The sunk cost fallacy is just attachment wearing a suit. You’ve spent $50 million on an approach. Walking away feels like death. So you spend another $50 million, not because the evidence supports it, but because accepting the loss is emotionally unbearable. This is how 95% of genAI investments produce zero return and the checks keep coming.
The companies that thrive after every correction are the ones that treated the boom as a temporary resource advantage, not a permanent state. They built infrastructure while everyone else built hype. They hired for capability while everyone else hired for credibility.
The prescription is counterintuitive: assume the correction now. Don’t wait for it to teach you. The AI companies worth watching aren’t the ones raising the biggest rounds. They’re the ones building modular architectures that assume today’s approach will be obsolete. They’re treating current models as stepping stones, not destinations.

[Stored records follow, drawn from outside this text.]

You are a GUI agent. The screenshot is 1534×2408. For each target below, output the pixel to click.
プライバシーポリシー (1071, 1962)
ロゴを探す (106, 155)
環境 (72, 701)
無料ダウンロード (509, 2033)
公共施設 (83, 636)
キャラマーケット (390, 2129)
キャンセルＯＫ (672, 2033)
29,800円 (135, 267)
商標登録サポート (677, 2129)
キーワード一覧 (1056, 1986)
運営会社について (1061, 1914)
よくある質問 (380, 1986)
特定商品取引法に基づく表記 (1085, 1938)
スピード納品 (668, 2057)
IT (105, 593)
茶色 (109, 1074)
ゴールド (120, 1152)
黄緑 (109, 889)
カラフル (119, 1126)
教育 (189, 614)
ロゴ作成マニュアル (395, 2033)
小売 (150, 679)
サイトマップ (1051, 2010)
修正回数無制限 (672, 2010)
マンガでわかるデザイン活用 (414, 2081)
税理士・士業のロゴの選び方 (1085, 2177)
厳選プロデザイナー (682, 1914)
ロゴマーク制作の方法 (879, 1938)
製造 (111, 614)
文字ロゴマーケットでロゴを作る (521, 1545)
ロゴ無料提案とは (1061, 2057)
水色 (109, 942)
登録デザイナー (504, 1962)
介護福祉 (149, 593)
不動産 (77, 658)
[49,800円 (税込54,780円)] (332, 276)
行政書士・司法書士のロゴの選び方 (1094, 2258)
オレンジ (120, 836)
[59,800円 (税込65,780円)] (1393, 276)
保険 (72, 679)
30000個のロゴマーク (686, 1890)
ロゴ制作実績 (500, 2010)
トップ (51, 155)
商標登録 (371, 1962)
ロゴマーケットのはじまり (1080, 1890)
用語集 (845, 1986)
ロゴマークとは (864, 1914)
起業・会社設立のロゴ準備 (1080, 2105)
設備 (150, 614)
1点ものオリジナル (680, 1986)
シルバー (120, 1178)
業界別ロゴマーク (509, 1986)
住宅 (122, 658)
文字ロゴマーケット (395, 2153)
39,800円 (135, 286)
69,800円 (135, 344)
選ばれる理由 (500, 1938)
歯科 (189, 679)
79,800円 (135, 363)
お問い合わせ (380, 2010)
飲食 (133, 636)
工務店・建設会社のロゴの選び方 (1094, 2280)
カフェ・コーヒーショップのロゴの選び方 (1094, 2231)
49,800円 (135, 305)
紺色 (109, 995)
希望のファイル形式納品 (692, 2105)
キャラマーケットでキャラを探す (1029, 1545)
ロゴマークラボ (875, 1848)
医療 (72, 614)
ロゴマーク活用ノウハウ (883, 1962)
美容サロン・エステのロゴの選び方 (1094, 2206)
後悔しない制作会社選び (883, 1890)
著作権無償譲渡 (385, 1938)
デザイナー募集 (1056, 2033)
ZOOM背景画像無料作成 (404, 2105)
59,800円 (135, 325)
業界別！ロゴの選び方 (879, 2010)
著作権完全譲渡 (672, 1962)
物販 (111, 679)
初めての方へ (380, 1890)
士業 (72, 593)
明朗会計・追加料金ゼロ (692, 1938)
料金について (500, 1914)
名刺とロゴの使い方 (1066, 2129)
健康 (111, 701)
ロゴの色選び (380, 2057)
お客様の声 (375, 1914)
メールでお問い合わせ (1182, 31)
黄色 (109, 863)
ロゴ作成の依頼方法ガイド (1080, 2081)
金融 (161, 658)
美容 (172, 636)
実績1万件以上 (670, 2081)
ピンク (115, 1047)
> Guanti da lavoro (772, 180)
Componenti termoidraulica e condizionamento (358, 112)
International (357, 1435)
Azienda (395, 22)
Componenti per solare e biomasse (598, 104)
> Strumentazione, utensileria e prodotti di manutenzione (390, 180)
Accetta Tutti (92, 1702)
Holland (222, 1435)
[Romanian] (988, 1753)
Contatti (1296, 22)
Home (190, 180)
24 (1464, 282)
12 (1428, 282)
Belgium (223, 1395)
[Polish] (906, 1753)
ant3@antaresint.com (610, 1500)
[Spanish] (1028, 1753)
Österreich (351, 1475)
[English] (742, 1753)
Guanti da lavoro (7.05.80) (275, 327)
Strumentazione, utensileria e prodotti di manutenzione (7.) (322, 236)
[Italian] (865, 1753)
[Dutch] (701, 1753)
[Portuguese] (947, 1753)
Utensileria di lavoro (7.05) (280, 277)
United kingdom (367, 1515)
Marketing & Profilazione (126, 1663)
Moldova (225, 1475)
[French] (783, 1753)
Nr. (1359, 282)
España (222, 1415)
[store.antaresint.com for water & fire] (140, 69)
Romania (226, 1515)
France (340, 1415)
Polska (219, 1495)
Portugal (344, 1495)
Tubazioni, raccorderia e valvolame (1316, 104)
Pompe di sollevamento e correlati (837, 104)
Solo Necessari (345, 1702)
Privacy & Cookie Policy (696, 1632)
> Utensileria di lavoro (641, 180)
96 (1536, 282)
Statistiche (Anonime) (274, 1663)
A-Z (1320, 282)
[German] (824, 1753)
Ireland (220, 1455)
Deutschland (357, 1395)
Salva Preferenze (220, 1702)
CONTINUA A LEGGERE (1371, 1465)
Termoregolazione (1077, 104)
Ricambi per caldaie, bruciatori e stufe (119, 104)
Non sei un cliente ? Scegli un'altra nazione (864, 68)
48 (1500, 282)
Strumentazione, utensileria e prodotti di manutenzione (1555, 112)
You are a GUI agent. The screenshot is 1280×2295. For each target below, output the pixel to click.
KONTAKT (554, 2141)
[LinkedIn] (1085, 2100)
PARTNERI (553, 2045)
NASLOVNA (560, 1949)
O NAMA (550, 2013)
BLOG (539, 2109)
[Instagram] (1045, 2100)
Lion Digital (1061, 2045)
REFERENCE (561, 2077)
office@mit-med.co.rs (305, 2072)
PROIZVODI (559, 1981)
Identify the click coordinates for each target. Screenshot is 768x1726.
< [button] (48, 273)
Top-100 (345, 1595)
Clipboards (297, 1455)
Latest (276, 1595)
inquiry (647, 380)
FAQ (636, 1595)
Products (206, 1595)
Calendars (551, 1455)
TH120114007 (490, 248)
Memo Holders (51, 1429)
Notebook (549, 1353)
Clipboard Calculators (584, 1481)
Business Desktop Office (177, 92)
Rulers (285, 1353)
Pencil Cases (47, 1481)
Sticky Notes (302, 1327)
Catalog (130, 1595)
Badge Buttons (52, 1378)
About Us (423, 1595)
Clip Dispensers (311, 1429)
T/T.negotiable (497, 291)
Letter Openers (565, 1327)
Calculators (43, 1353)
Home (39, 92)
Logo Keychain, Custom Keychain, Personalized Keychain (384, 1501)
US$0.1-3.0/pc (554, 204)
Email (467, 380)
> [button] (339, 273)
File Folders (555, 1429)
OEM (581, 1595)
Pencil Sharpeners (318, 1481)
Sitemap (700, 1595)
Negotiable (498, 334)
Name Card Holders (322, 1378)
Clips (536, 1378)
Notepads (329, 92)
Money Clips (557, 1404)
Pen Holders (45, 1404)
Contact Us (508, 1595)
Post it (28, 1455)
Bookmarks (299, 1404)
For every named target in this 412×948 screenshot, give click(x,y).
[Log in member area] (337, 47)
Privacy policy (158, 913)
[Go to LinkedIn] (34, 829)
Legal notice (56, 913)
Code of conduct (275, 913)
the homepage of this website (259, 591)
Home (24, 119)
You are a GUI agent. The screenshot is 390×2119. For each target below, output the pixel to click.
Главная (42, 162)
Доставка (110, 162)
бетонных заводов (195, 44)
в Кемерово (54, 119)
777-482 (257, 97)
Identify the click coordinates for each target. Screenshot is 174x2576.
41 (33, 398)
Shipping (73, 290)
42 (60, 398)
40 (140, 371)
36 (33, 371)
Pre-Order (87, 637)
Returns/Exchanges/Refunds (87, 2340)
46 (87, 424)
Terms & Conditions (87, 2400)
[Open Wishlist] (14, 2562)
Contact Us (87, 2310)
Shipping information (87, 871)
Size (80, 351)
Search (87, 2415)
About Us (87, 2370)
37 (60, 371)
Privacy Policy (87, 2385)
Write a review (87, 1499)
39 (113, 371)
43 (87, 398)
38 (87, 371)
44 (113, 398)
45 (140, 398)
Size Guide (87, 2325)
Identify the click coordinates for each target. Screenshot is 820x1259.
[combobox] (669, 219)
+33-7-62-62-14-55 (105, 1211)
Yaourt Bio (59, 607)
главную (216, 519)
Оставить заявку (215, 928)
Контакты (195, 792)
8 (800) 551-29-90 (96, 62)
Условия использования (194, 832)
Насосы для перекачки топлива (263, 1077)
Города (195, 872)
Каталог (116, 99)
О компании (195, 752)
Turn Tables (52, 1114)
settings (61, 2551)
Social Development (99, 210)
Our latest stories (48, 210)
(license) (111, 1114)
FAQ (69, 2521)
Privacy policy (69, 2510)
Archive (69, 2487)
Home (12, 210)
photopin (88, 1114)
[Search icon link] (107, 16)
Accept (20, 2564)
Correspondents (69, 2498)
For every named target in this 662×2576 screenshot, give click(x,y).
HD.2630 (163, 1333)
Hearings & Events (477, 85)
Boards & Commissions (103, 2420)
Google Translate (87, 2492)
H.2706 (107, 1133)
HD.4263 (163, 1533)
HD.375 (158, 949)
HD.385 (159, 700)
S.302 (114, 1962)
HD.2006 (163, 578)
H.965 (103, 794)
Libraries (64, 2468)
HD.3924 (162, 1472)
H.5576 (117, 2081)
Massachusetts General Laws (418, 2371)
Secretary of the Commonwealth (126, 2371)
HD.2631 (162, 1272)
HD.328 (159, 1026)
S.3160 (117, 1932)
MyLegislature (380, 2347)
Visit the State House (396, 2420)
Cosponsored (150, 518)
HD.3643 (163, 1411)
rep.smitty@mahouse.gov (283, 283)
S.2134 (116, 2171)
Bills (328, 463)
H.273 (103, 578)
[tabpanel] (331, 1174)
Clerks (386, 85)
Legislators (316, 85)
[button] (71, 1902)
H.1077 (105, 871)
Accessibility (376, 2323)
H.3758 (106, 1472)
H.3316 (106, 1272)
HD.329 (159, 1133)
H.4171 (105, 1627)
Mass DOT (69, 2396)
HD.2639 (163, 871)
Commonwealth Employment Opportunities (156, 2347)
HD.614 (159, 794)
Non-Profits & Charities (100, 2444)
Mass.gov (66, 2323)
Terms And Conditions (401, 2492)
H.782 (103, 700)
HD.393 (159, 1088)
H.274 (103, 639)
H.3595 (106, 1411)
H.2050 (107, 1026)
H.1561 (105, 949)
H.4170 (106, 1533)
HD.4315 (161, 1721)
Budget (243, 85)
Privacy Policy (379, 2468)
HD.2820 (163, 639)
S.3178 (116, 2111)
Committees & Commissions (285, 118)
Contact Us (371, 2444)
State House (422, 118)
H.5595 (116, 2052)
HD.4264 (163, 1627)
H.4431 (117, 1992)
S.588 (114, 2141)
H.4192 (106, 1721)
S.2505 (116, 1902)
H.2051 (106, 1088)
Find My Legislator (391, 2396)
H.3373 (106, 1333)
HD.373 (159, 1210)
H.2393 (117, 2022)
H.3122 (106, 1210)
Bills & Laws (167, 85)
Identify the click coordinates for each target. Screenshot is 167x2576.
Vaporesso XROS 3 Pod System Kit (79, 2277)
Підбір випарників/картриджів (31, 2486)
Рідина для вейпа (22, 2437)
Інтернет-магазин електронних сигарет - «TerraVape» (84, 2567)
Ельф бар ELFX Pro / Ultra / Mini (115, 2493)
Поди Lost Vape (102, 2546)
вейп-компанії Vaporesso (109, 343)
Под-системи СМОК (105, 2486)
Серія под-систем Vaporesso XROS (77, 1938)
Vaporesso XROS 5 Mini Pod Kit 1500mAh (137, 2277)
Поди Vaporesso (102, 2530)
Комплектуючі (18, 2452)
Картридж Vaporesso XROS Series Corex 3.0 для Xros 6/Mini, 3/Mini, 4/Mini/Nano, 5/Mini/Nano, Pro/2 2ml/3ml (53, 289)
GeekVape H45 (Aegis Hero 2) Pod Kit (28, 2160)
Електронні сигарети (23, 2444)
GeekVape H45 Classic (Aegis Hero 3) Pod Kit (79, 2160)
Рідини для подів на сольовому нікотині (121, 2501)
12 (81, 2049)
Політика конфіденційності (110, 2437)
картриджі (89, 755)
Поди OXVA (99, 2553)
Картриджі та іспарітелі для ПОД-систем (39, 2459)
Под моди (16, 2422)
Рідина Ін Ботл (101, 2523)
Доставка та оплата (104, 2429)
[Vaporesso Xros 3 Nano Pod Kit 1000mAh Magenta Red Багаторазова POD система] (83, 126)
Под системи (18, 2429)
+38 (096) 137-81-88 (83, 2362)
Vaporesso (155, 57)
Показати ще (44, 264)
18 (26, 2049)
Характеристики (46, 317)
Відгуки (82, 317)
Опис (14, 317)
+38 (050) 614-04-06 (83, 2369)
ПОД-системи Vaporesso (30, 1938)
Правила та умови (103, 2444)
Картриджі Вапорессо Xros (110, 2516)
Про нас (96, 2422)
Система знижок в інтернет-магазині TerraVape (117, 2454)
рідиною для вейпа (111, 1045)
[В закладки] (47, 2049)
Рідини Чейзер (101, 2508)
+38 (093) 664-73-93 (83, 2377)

Thought Exercise: What Would You Build If It Had to Die?
Pick the project you’re most invested in right now. The one you’d defend in any meeting. The one that feels permanent.
Now give it a three-year death sentence. Not a slow decline. A hard stop. In 36 months, it’s gone. Whatever you built, whatever you learned, whatever community formed around it — dissolved.
Sit with that for a moment. Notice what resists.
Now ask yourself three questions:
What would you stop building? Which features exist because “we might need them someday”? Which optimizations serve the roadmap more than the user? Cut those. They’re attachment disguised as planning.
What would you start building? If the product dies but the knowledge transfers, what would you want to have learned? Build that. Skills, relationships, and understanding survive corrections. Code doesn’t.
What would you give away? If it’s all temporary anyway, what are you hoarding that could help someone else right now? Open-source it. Publish the findings. Write the post-mortem before there’s a mortem.
I believe the best technology isn't permanent. It isn't disposable either. It's useful, honest, and designed to make the next thing better. Your project will end. The question is whether it ends having contributed something, or having just consumed resources defending its own existence.
Glossary
Attachment — Skt: upadana / Pali: upadana. Clinging or fuel. The mental grasping that sustains suffering by refusing to accept change.
Impermanence — Skt: anitya / Pali: anicca. The universal characteristic that all conditioned phenomena are transient.
Signal & Noise
Michael Pollan Wants You to Rethink Consciousness — Pollan challenges materialist assumptions about consciousness just as AI companies assume it will emerge from scaling. Both are hitting the limits of “just add more.”
The Attention Economy and the Right to Attention — The Journal of Buddhist Ethics asks who owns your attention in an economy designed to capture it. When $539 billion chases your eyeballs, this stops being philosophy.
Inside Our Approach to the Model Spec — OpenAI publishes its alignment framework. The interesting question isn’t what’s in it. It’s whether ethical frameworks built during a bubble survive the correction.
Stroke Survivors’ Brains Rejuvenate to Compensate for Injury — Damaged brains reverse their aging to rewire around injury. The mind’s capacity for renewal after collapse is deeper than we imagined.


The 45:1 ratio is the number. But the deeper problem is narrative capture - companies that can’t pivot because the story they told investors, boards, and themselves is now load-bearing. The technology is real. The question is whether you’re building capability or protecting a sunk identity. Amazon survived 2001 because Bezos treated infrastructure as the product. Most AI companies are treating the pitch deck as the product. Those aren’t the same bet.